Certes au milieu de tout ça un observateur avisé saurait sans doute distinguer les éléments importants. Seulement voilà bien mon problème puisque je ne peut être avisé sans être informé et avoir pris suffisamment de temps pour réfléchir.
Je suis néanmoins tenter de croire que moi, au milieu de tout cela, j'arrive à me forger une opinion par moi même. Que je me base sur des éléments et des faits, et que je confronte des idées et des projets. Toutefois rien ne me prouve que je ne fais rien d'autre que suivre une opinion générale, convaincu par celui qui parle le mieux et fait le mieux écho à nos peurs et nos espoirs, fussent-ils irraisonnés.
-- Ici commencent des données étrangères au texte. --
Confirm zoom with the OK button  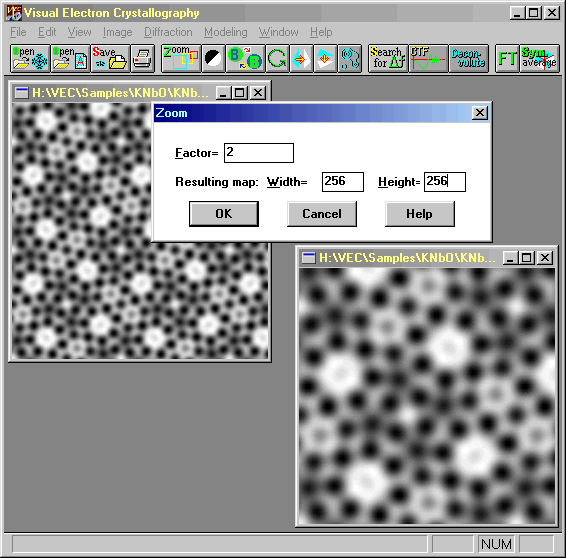tap(224, 214)
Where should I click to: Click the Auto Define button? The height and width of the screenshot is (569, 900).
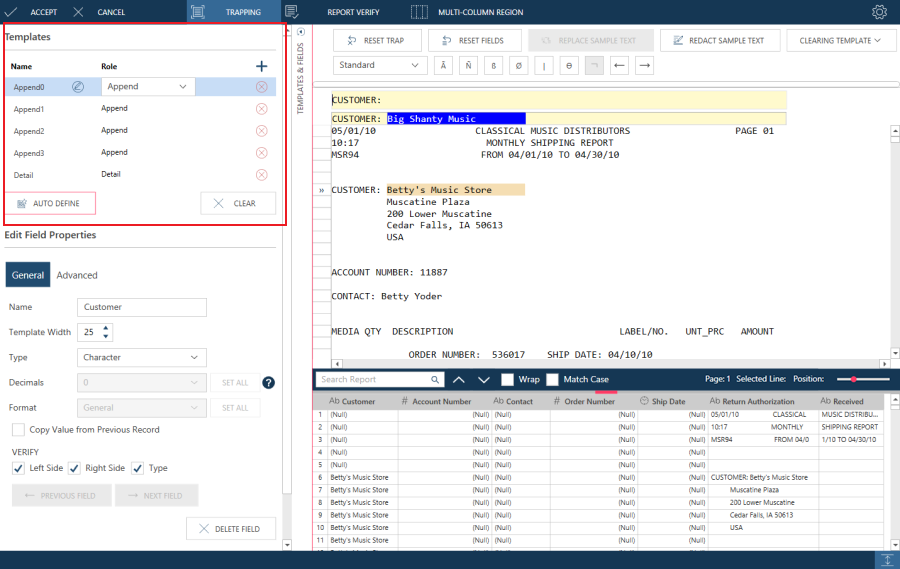[50, 203]
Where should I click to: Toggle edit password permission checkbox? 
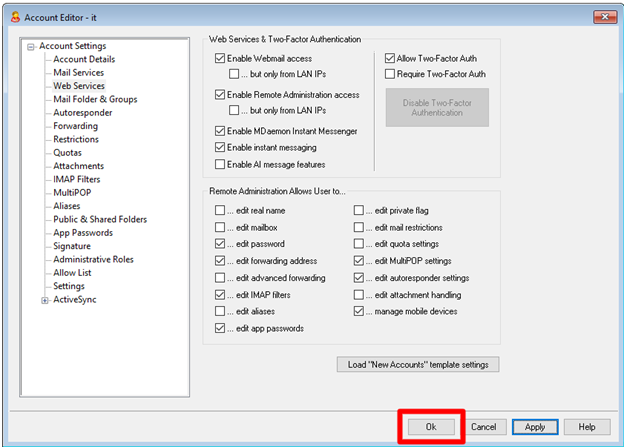click(x=221, y=244)
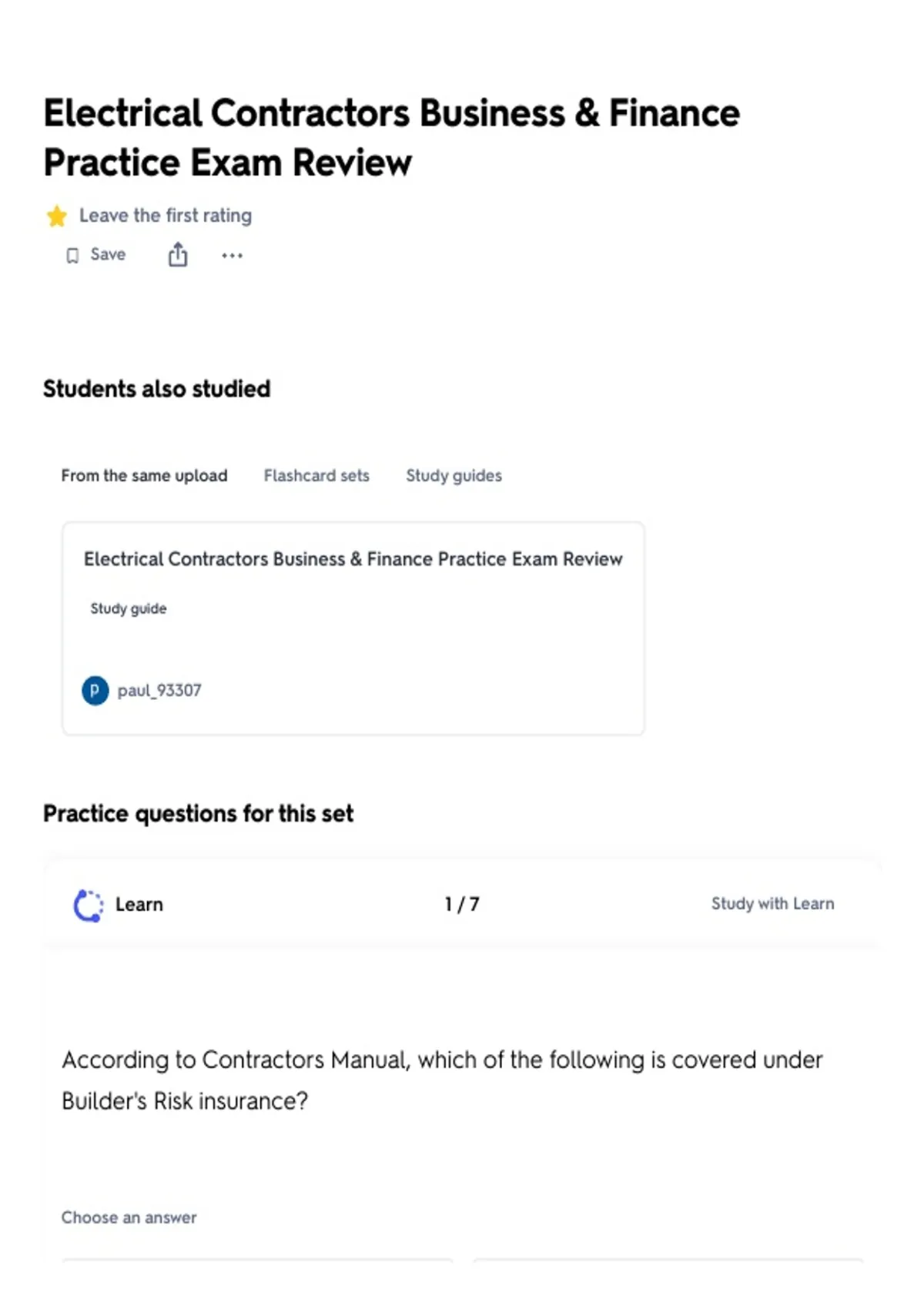This screenshot has width=924, height=1309.
Task: Select the From the same upload tab
Action: [144, 476]
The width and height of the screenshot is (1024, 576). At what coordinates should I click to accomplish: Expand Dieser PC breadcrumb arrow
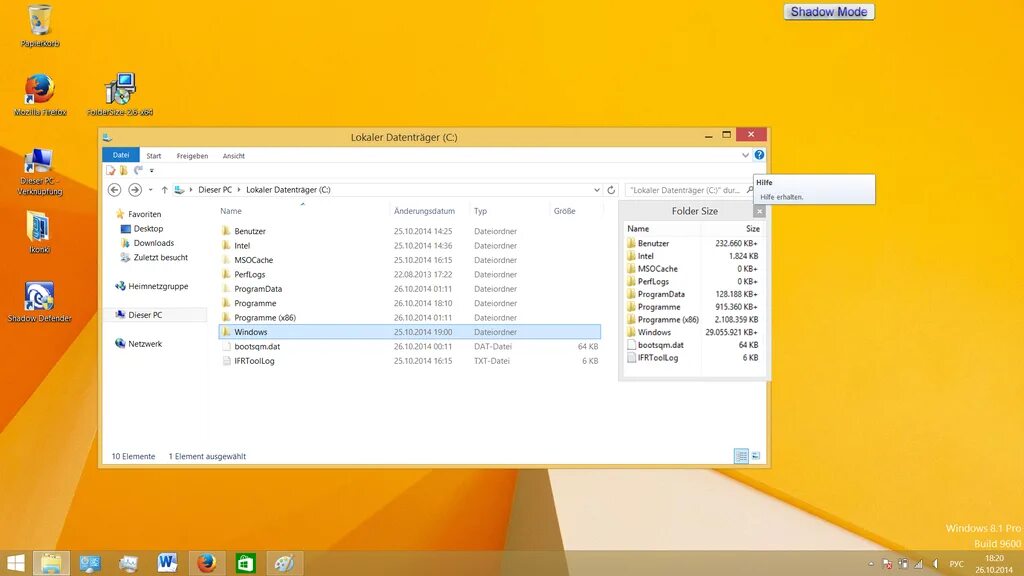click(237, 190)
Si jamais le candidat le plus sensé me proposait de renoncer à tout mon confort et à tout ce qui fait ma vie actuelle pour ne plus avancer dans une voie qui ne peut être qu'un cul de sac pour notre avenir ou celui de nos générations futures, je me rangerais sans doute à l'avis général pour le considérer le plus fou.
Qui sont donc les élus de nos démocraties ? Sont-ce des visionnaires conduisant notre destinée et nous expliquant pourquoi nous devons choisir tel chemin ? Ou sont-ils des hommes essayant de faire ce que le peuple semble vouloir désirer le plus, ou ce qui en tout cas leur permettra d'être le plus facilement réélu ?
À défaut de connaître la route connaissent-ils le point de mire ? Ou bien ne maîtrisent-ils pas plus les bases du monde sur lequel nous construisons que moi ?
Ô je vous supplie de croire qu'il n'y a rien dans mes propos qui soit contre la démocratie. Et même s'il n'est peut être pas évident que notre république soit une vraie démocratie, ce n'est pas un acte anti-républicain que de se permettre une critique.
Car enfin mon but est bien constructif et si je m'évertue par ce texte à vous avouer mon incompétence, ce n'est évidemment pas pour être montré du doigt et passer pour un mauvais citoyen, un fainéant ou un même rebelle. Non, c'est plutôt pour comprendre pourquoi et que nous puissions ensemble chercher à y remédier. Enfin quand je dis ensemble, je présume sans doute un peu trop de moi même...
Sur ce je vous laisse, je m'en vais chercher des problèmes bien moins compliqués à résoudre et vaquer à des occupations qui n'ont absolument rien de cruciales.